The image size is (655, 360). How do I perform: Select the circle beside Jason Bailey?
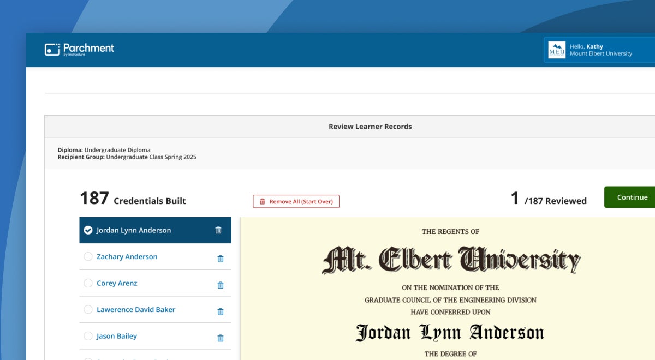88,336
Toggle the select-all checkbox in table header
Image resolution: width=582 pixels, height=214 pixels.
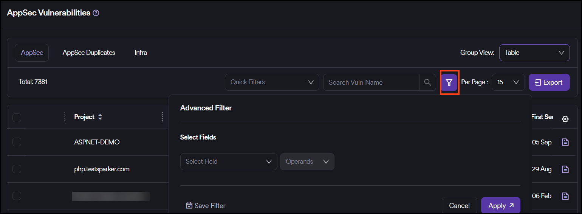[x=17, y=118]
────────────────
• **EXERCISE DESCRIPTION**: In the records above, find the line that contains "Toggle the select-all" and retype it and all lines after it exactly, leaving out any pictures.

• **SOLUTION TO THIS EXERCISE**:
Toggle the select-all checkbox in table header
Image resolution: width=582 pixels, height=214 pixels.
[x=17, y=118]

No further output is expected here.